Robinson Hall, home of the Albion College History DepartmentEach year the Albion College History Department invites a distinguished scholar in U.S. history to share their work with the faculty, students, and community at-large. This endowed lecture series was established to honor the late Professor Coy James, a much-revered member of the History faculty for many years. Some recent speakers have included:

2011-12

Dr. Philip P. Mason, author and Emeritus Distinguished Professor of History at Wayne State University and the former Director of the Archives of Labor & Urban Affairs at the Walter P. Reuther Library, presented the Coy James Memorial History Lecture in November.

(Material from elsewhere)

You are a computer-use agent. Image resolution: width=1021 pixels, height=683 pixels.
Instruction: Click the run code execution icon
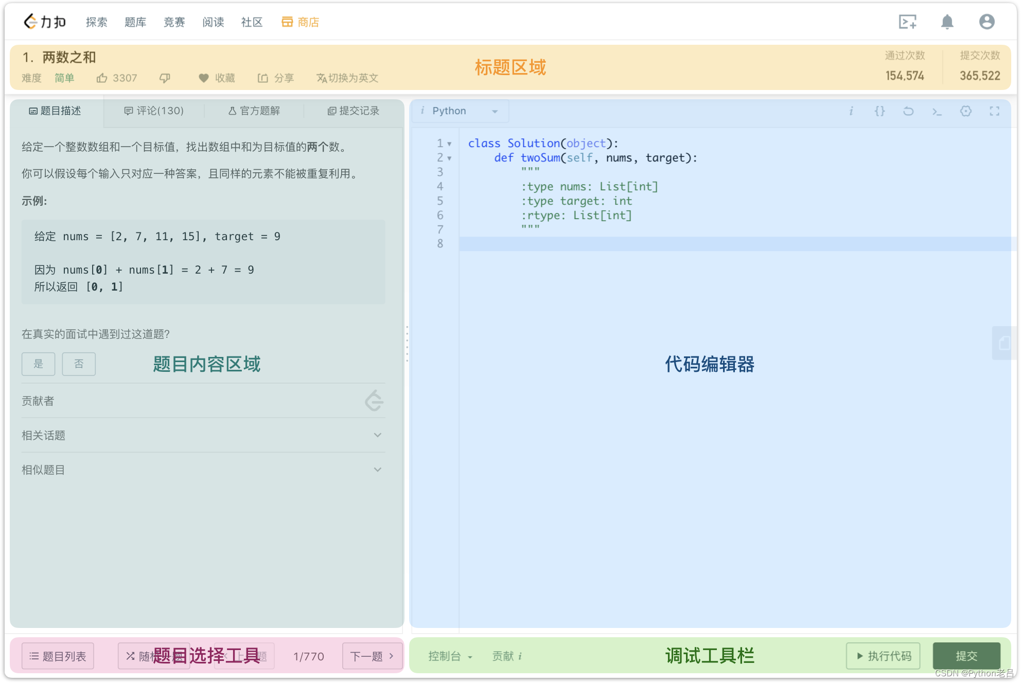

Dr. Mason spoke on “Rum Running and the Roaring Twenties, Prohibition on the Michigan-Ontario Waterway.” The theme was selected as a Michigan complement to Ken Burns’ October series on prohibition.

2010-11

In February for Black History Month, the Coy James Memorial Lecture, entitled “Albion and the American Dream,” was presented by Professor Wesley Dick. Professor Dick discussed perspectives on the history of the Albion community, including the role of “the Albion Malleable Iron Company” in creating Albion’s multi-ethnic and inter-racial population, during World War II, desegregation of the West Ward School, the presidential campaign vist of John F. Kennedy, Dr. Martin Luther King., Jr.’s Albion speech, and Albion during the first Earth Day of 1970 when CBS news put Albion on its national network special.

2008-09

Dr. Kristin Hoganson (University of Illinois) presented her study on "Buying Into Empire: Exploring Material and Food Consumption,1865-1920, and the Historical Context of Globalization." Dr. Hoganson specializes in the history of the United States in global context and the cultures of U.S. imperialism.

2007-08

Kevin K. Gaines (University of Michigan) spoke on American Africans in Ghana: Black Expatriates in the Civil Rights Era. Gaines is director of the Center for Afroamerican and African Studies and professor of history at the University of Michigan. He is author of the award-winning Uplifting the Race: Black Leadership, Politics, and Culture during the Twentieth Century.

2006-07

Thomas J. Sugrue (University of Pennsylvania) presented his research on "Jim Crow's Last Stand: Detroit and America's Unfinished Struggle for Racial Equality." Prof. Sugrue is the author of prize-winning The Origins of the Urban Crisis: Race and Inequality in Postwar Detroit (Princeton University Press).

2005-06

Mae Ngai (University of Chicago) shared her work on "'An Ironic Testimony to the Value of American Democracy': Assimilationism and the World War II Internment of Japanese Americans." Prof. Ngai is the author of Impossible Subjects: Illegal Aliens and the Making of Modern America, 1924-1965 (Princeton University Press). Impossible Subjects has received multiple honors including the Frederick Jackson Turner Prize from Organization of American Historians and the Littleton Griswold Prize from American Historical Association.

2004-05

Nick Savatore (Cornell University) presented "Singing in a Strange Land: C.L. Franklin's Ministry from Mississippi to Detroit, 1915-1984, the focus of his most recent book.